--- Exercise materials Enclosed Below ---

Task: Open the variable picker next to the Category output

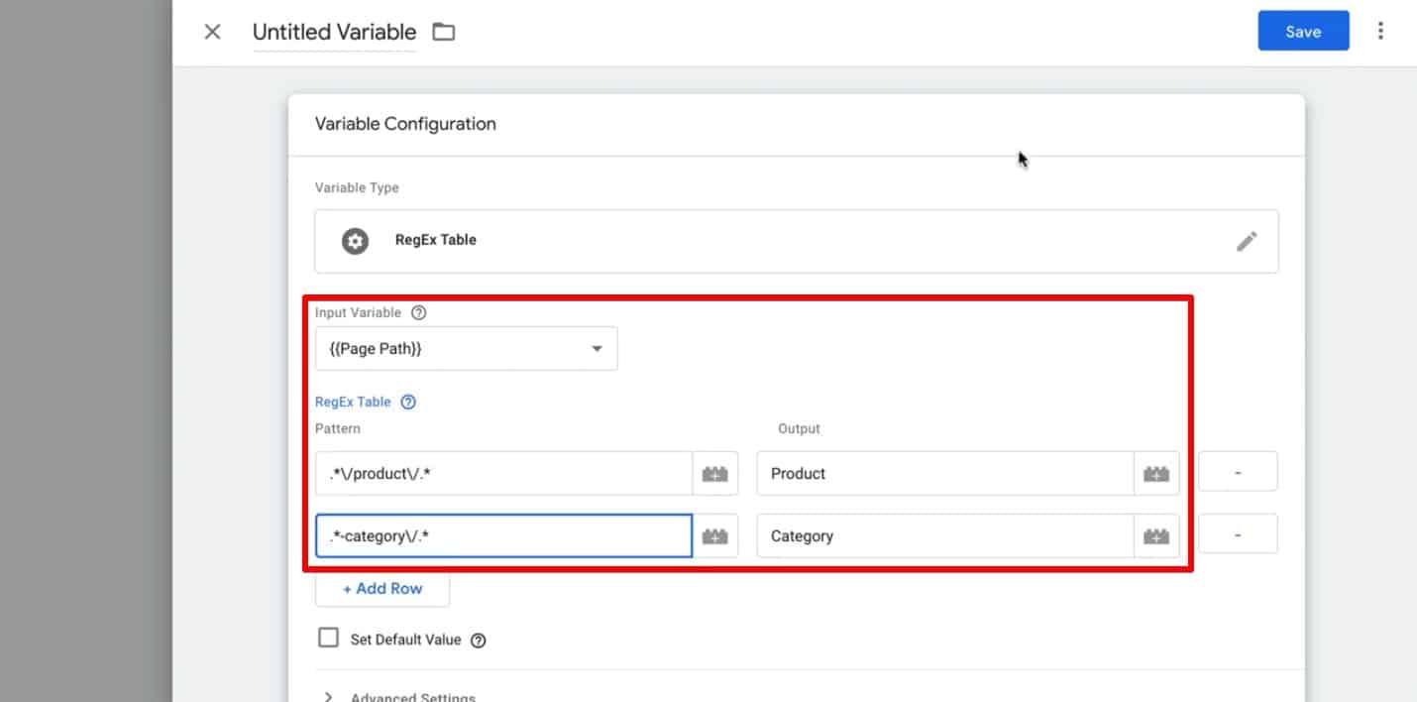Action: [1155, 535]
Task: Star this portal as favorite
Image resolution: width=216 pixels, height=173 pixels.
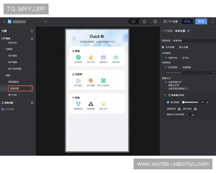Action: tap(45, 22)
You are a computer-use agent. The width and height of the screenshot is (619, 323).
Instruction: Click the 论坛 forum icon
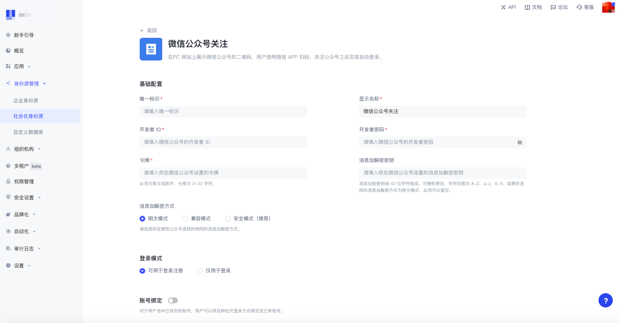tap(553, 7)
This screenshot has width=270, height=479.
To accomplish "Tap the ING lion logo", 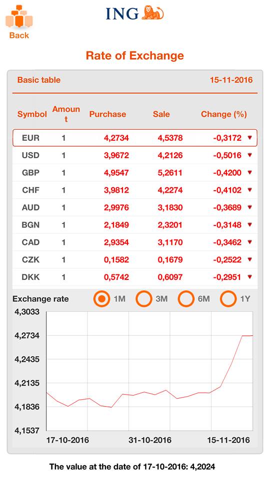I will point(153,13).
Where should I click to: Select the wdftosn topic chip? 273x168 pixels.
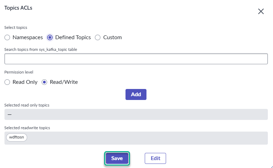[17, 137]
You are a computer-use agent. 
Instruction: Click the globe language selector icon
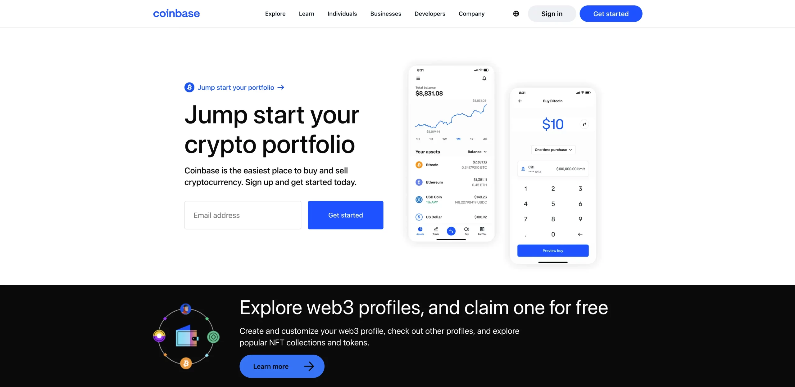516,14
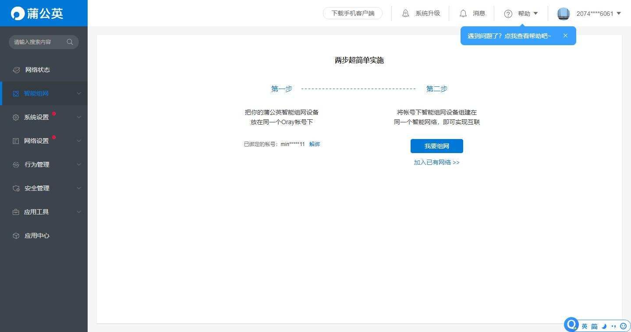Viewport: 631px width, 332px height.
Task: Click the 加入已有网络 link
Action: (x=436, y=162)
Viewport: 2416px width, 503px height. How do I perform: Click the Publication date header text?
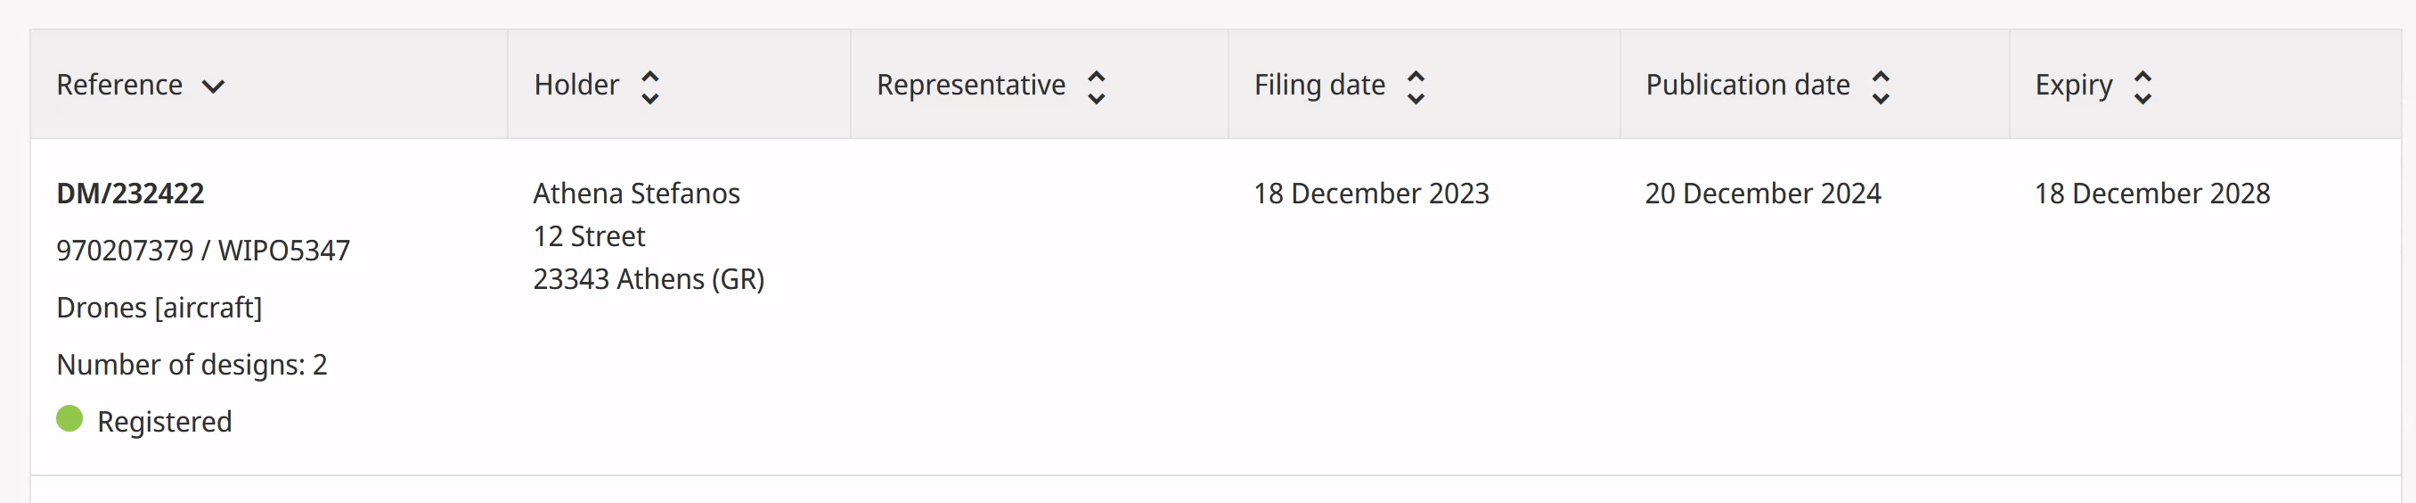click(1747, 85)
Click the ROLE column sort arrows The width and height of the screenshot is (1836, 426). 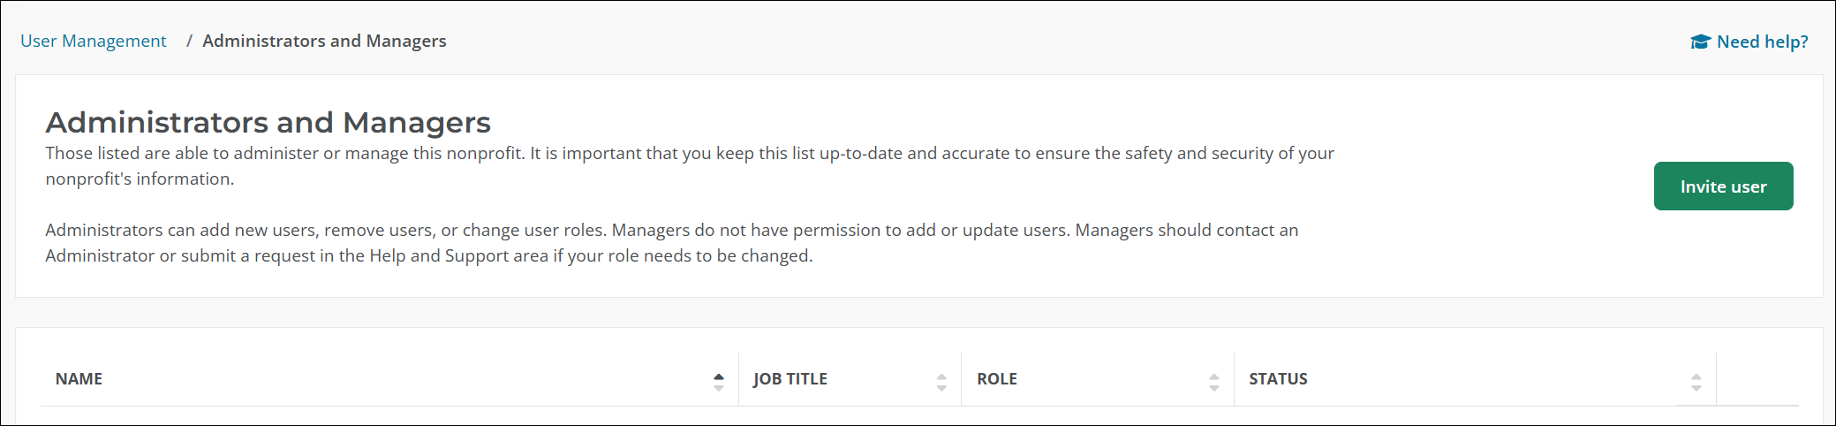tap(1214, 382)
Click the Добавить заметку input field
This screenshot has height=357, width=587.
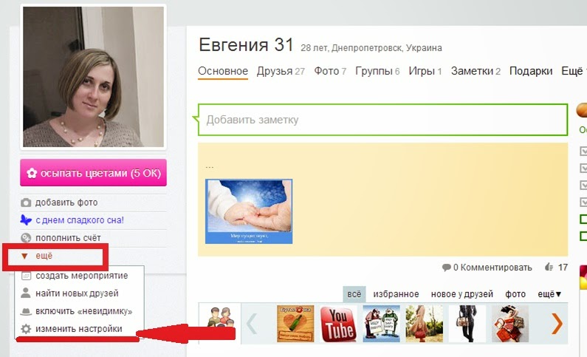(x=382, y=120)
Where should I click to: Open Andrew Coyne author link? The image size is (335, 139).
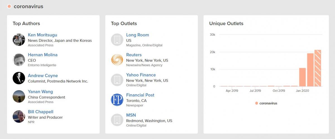point(43,76)
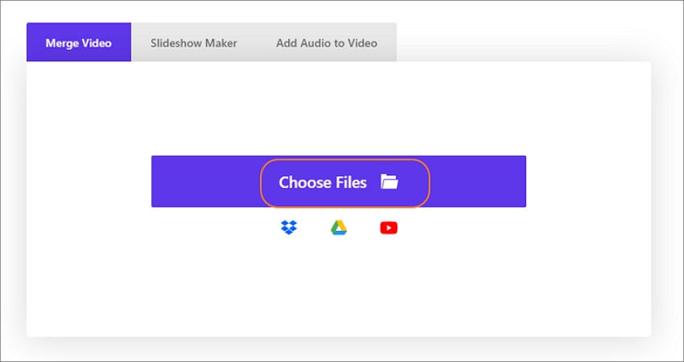Switch to the Slideshow Maker tab
Screen dimensions: 684x362
coord(194,43)
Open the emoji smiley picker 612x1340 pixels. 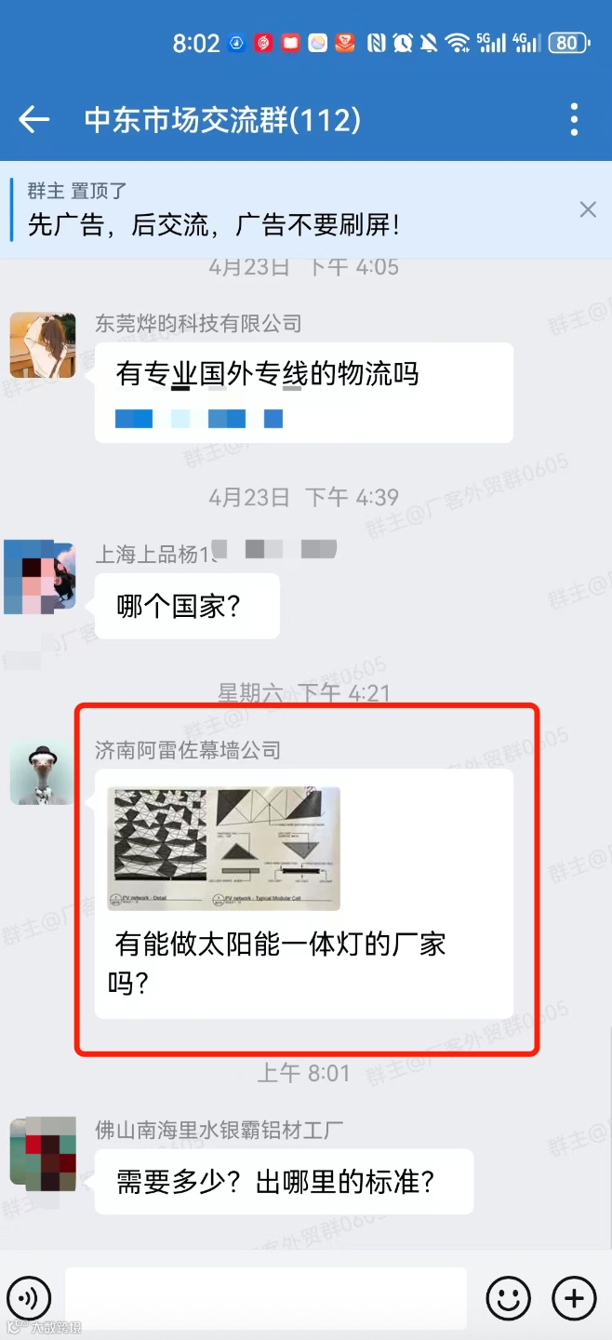(x=509, y=1297)
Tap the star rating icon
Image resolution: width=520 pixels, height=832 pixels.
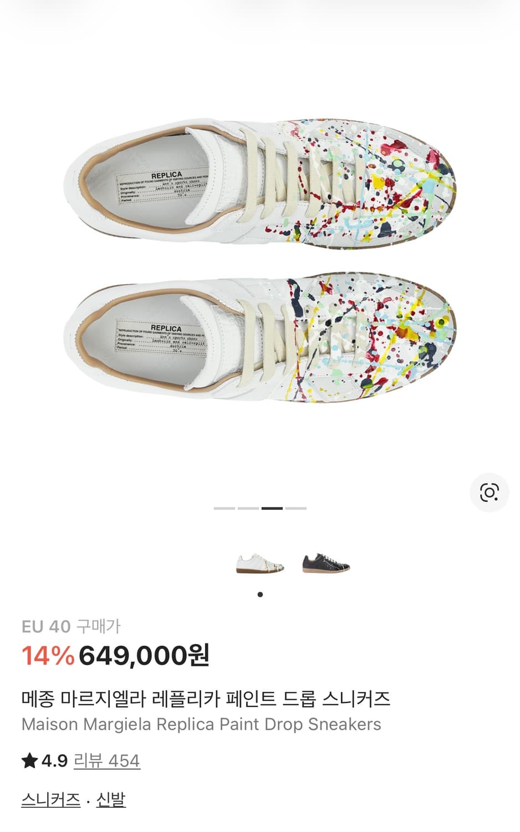point(29,760)
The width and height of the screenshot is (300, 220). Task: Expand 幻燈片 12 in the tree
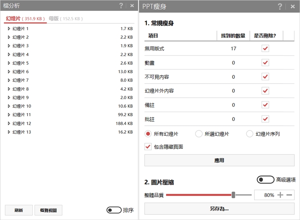9,123
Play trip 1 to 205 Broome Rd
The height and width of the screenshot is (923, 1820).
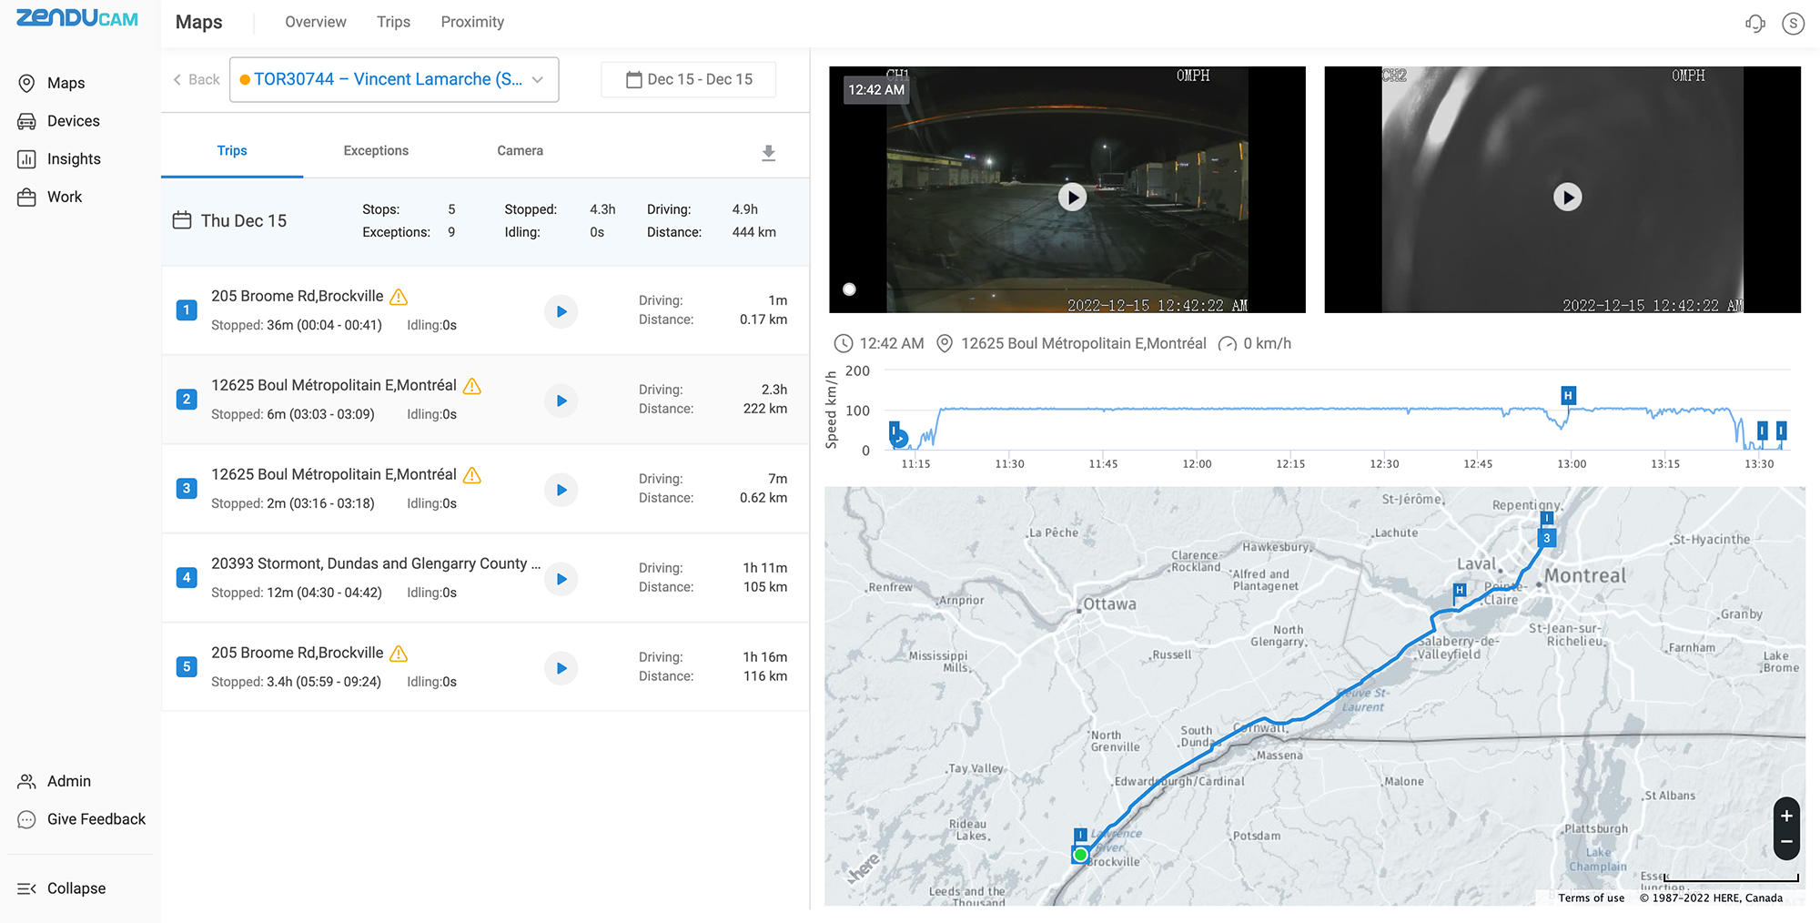coord(561,311)
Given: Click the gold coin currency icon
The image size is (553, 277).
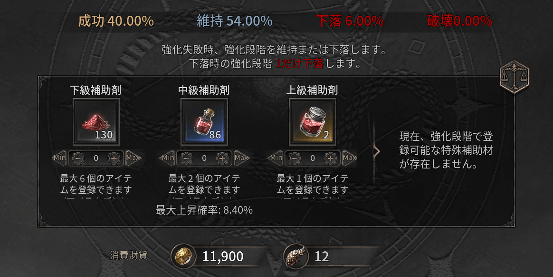Looking at the screenshot, I should click(183, 256).
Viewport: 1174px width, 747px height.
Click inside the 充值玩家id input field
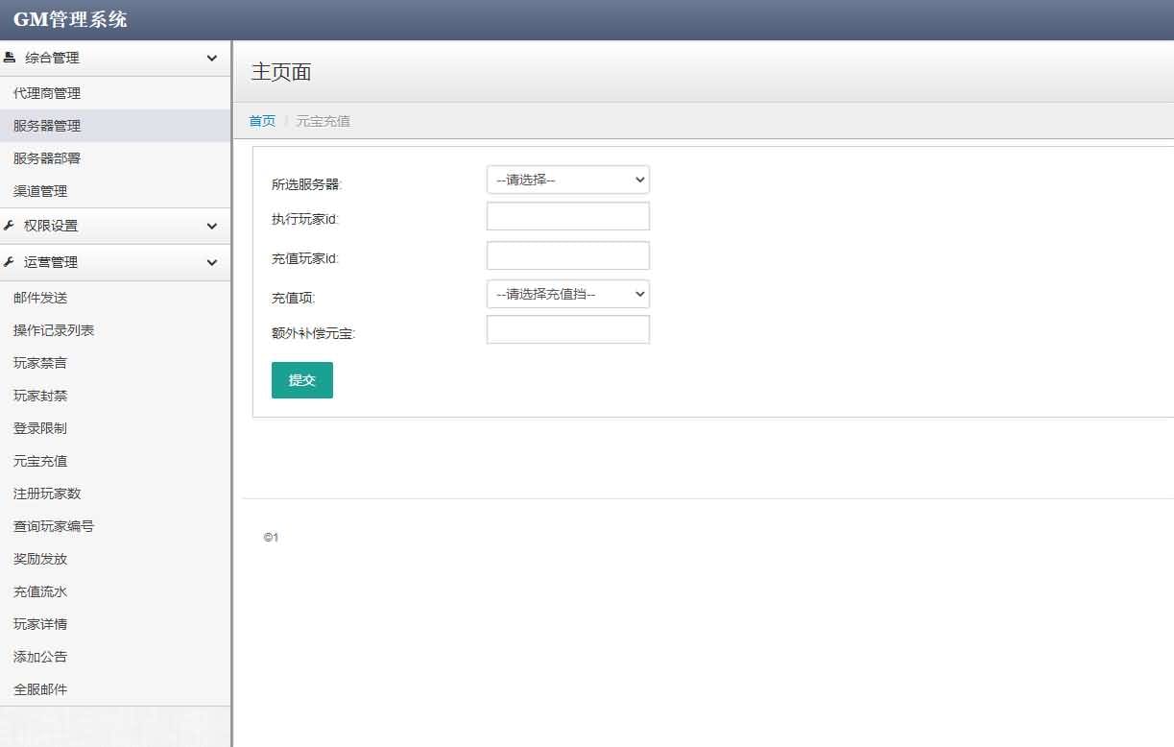pos(567,254)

--- End of Enclosed Exercise materials ---

Problem description:
Your task is to reproduce exactly the lines running from the line that contains "The height and" to the end of the records, pictures excluded.

Task result:
The height and width of the screenshot is (923, 1820).
coord(561,311)
Given: Click the gold coin currency icon
The image size is (553, 277).
Looking at the screenshot, I should click(183, 256).
Viewport: 1174px width, 747px height.
Click inside the 充值玩家id input field
pos(567,254)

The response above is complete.